# Overview

This example project illustrates how to create a  **question answering system** with **GPT-3** for a specific collection of (potentially private) documents, here Dataiku's technical documentation. You can download this [project](https://downloads.dataiku.com/public/dss-samples/EX_QUESTION_ANSWERING/) and reuse it for your own use case.

After explaining how GPT-3 can be leveraged to build a question answering system, we'll present the Flow of the project and provide instructions on reusing this example project.

**Please note that the question answering web app is not live on Dataiku's public project gallery but you can test it by downloading the project and providing an OpenAI API key.** Examples of actual answers can be visualized through this [web app](web_app:ehyJdp6).

Note: it is also possible to take advantage of Dataiku's [NLG Tasks plugin](https://www.dataiku.com/product/plugins/nlp-nlg-tasks/) to access the OpenAI API in a Dataiku Flow.
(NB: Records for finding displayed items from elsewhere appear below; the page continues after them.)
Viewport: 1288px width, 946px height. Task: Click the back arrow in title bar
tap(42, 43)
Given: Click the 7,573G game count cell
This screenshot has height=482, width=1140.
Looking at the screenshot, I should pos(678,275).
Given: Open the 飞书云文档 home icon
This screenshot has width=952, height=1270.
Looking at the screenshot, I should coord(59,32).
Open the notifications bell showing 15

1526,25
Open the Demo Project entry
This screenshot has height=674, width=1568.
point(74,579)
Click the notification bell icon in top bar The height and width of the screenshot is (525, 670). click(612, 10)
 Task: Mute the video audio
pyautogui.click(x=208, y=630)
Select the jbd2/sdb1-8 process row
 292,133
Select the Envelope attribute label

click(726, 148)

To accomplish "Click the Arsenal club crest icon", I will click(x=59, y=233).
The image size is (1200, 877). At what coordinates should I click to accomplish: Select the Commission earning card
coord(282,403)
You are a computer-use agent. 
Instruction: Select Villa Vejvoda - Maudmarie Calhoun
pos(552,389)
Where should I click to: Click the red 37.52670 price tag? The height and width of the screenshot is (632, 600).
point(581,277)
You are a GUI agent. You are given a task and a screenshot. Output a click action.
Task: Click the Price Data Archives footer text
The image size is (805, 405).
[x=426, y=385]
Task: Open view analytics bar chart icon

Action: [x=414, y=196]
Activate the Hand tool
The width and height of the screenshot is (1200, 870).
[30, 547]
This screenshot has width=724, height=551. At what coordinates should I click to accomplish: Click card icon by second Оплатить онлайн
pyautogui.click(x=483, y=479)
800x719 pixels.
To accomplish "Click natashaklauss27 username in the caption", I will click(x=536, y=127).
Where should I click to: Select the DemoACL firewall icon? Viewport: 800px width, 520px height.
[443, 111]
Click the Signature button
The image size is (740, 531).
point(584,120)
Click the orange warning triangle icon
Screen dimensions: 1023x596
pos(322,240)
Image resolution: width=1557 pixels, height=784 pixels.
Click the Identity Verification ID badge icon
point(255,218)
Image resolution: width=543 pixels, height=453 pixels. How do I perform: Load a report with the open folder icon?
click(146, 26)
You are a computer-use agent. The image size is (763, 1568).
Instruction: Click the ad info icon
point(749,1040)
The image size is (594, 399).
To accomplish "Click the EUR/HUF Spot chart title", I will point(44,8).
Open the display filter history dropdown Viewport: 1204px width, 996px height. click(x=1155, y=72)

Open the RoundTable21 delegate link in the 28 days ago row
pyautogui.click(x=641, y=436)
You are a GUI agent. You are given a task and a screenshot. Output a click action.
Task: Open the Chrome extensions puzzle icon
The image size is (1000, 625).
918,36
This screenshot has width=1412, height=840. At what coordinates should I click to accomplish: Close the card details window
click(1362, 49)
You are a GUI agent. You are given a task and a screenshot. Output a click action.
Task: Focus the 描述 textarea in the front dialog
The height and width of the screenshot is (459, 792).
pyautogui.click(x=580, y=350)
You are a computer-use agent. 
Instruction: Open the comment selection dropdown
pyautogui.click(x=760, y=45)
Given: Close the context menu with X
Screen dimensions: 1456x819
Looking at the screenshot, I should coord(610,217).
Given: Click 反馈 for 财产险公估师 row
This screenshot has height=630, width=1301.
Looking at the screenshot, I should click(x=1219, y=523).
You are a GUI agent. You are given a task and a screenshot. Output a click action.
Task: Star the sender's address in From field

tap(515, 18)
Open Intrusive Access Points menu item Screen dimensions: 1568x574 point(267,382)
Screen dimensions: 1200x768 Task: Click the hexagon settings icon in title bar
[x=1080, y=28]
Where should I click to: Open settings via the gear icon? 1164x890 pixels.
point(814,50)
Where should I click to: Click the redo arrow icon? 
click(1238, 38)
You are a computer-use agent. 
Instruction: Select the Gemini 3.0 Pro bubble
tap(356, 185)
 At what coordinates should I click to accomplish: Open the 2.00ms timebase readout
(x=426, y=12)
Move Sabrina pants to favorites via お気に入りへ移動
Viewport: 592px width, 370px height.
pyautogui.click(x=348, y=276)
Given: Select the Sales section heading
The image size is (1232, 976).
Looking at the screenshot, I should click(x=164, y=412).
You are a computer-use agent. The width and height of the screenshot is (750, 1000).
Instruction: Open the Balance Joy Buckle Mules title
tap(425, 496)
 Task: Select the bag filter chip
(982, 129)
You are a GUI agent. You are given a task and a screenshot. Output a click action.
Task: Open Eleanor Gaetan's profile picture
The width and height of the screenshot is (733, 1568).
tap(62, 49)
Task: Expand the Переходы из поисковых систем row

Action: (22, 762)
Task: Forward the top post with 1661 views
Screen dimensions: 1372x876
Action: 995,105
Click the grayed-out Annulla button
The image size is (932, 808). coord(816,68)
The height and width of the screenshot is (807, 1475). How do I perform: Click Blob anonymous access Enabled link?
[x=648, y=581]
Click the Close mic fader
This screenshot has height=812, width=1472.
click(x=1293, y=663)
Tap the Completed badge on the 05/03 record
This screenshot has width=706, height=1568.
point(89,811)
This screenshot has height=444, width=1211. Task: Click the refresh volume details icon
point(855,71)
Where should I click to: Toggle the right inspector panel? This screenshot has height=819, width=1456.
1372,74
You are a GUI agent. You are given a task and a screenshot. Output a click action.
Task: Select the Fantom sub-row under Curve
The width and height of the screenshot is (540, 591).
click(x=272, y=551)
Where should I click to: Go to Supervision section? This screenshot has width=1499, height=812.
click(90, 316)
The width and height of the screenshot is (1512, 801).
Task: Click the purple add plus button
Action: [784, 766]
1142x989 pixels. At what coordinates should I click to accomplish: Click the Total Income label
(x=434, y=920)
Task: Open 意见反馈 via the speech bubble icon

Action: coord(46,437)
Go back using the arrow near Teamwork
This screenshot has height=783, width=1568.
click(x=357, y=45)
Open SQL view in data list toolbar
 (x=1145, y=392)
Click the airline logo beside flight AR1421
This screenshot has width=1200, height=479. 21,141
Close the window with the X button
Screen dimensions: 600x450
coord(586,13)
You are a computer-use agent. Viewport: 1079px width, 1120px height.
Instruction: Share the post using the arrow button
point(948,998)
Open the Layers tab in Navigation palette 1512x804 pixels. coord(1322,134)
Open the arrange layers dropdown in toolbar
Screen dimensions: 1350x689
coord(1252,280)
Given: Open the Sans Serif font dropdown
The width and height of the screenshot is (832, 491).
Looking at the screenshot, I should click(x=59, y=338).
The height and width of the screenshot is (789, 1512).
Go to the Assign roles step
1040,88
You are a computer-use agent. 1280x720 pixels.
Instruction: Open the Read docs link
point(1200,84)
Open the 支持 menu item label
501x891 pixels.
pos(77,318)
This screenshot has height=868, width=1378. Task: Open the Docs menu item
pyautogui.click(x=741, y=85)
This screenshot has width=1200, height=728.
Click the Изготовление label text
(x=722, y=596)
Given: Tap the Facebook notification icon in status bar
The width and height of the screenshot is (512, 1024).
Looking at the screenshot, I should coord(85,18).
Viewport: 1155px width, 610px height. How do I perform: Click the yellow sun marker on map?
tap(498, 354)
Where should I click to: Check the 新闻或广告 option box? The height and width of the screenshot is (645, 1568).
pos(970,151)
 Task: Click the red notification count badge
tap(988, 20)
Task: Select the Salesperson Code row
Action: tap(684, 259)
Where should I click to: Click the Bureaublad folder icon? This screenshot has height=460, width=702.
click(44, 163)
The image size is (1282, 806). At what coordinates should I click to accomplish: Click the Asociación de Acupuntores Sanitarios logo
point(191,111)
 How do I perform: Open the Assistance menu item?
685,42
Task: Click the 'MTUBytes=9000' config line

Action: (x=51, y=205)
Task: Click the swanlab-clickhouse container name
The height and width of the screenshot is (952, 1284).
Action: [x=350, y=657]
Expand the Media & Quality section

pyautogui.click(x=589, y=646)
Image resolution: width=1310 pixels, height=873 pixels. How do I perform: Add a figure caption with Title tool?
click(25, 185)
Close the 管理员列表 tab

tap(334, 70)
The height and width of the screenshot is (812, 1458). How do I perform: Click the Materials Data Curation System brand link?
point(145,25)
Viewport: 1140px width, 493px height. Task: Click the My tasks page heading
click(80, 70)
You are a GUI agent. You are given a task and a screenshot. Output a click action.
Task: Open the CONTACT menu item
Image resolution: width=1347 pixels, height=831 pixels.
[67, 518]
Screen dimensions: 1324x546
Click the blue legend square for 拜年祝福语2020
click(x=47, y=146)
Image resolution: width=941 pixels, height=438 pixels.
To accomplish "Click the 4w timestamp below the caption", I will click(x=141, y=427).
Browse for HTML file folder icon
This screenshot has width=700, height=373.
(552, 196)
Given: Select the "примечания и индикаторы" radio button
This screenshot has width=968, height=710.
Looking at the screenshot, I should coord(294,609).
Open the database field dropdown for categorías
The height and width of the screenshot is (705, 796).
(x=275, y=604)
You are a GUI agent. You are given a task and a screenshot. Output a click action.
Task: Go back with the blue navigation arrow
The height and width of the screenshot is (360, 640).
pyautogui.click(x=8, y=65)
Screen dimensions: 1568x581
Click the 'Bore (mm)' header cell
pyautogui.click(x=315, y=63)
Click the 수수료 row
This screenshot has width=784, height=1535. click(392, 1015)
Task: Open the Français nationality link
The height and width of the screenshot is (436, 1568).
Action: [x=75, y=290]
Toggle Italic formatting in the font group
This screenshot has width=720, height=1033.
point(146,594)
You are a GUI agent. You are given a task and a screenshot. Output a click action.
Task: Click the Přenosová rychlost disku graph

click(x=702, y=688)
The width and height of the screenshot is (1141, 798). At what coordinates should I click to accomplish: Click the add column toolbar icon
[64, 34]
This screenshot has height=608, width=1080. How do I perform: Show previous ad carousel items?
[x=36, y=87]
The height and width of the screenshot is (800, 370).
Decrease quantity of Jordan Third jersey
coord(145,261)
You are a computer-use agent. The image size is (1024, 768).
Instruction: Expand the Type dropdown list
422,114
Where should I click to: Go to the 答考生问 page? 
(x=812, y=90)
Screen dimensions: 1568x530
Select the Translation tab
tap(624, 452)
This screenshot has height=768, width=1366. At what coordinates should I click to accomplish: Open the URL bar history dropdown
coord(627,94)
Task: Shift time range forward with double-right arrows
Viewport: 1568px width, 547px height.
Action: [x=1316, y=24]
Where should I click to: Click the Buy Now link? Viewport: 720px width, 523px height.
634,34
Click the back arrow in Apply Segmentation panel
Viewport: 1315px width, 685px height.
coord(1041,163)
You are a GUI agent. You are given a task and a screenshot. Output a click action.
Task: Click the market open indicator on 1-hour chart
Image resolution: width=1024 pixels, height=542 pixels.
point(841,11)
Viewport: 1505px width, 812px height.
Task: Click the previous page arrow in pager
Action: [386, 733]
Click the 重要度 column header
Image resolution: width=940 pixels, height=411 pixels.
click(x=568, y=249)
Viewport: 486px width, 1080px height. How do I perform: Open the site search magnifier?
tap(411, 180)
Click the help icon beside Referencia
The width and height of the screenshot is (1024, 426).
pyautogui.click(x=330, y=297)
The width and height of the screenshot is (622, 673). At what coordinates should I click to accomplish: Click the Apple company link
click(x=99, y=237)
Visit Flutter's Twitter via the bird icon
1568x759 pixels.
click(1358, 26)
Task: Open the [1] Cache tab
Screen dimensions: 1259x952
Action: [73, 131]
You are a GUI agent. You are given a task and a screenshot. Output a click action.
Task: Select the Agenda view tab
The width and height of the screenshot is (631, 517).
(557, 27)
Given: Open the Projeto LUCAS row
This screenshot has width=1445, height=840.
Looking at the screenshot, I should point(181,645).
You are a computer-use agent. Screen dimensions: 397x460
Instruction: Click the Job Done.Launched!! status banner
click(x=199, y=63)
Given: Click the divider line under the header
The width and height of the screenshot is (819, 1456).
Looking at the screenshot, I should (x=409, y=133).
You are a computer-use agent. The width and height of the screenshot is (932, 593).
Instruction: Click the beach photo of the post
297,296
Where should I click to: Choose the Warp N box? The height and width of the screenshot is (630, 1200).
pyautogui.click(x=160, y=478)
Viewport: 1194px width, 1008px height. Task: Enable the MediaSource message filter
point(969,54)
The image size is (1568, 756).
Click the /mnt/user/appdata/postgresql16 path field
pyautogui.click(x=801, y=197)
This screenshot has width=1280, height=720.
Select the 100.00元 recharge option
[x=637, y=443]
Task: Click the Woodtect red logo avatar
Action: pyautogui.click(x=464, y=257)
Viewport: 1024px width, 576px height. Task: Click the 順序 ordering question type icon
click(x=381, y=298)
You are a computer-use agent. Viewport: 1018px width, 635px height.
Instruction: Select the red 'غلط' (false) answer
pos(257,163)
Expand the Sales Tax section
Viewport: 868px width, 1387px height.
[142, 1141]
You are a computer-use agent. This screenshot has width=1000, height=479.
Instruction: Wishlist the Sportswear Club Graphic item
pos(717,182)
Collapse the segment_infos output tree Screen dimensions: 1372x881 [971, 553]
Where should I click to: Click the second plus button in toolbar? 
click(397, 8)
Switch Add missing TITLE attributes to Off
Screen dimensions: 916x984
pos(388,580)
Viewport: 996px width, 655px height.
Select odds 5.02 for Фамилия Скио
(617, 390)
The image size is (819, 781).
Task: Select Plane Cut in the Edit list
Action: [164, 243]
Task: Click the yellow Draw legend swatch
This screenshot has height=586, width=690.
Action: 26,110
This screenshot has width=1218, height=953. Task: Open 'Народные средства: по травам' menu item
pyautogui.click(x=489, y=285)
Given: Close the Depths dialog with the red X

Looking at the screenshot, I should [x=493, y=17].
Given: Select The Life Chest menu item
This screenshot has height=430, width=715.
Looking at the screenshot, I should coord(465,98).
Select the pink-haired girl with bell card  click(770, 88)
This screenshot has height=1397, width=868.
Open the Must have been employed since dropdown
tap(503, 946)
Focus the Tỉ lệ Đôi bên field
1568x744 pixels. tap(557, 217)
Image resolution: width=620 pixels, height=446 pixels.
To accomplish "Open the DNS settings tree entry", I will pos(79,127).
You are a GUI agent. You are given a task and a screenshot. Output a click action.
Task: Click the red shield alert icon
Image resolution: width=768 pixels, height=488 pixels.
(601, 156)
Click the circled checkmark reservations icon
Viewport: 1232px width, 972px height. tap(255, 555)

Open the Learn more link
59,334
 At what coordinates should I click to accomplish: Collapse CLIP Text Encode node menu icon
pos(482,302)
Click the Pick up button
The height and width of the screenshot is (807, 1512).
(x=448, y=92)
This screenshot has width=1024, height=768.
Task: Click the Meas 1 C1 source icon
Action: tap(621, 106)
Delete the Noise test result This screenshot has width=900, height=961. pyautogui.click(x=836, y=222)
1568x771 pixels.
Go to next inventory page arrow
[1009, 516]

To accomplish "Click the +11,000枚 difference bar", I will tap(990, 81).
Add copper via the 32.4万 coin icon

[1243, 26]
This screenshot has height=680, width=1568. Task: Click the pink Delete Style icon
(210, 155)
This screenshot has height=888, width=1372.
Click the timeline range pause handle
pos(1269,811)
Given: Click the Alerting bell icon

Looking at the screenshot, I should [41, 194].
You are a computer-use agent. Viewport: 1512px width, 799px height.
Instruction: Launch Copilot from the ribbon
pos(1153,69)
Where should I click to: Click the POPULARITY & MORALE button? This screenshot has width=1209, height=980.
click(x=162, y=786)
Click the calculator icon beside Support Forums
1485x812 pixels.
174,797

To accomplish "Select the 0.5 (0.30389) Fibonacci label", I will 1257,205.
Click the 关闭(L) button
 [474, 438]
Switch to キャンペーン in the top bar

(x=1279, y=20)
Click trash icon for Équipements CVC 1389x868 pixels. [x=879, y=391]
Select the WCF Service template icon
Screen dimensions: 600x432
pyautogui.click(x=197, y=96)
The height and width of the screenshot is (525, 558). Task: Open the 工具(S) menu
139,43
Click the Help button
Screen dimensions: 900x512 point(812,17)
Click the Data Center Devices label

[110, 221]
We do not use this plugin in this project because the API calls happen within a web app.

![screenshot_question_answering.png](xSHNvRk9si43)

# GPT-3 as the engine of a question answering system

GPT-3 can effectively perform a variety of natural language processing tasks without further training: question answering, summarization, translation, classification, etc. The key to leverage these capabilities is to provide the right prompt (i.e., the initial text that the model will then complete), one token at a time. The following diagram illustrates what the prompt and the completion by GPT-3 can look like for a question answering task.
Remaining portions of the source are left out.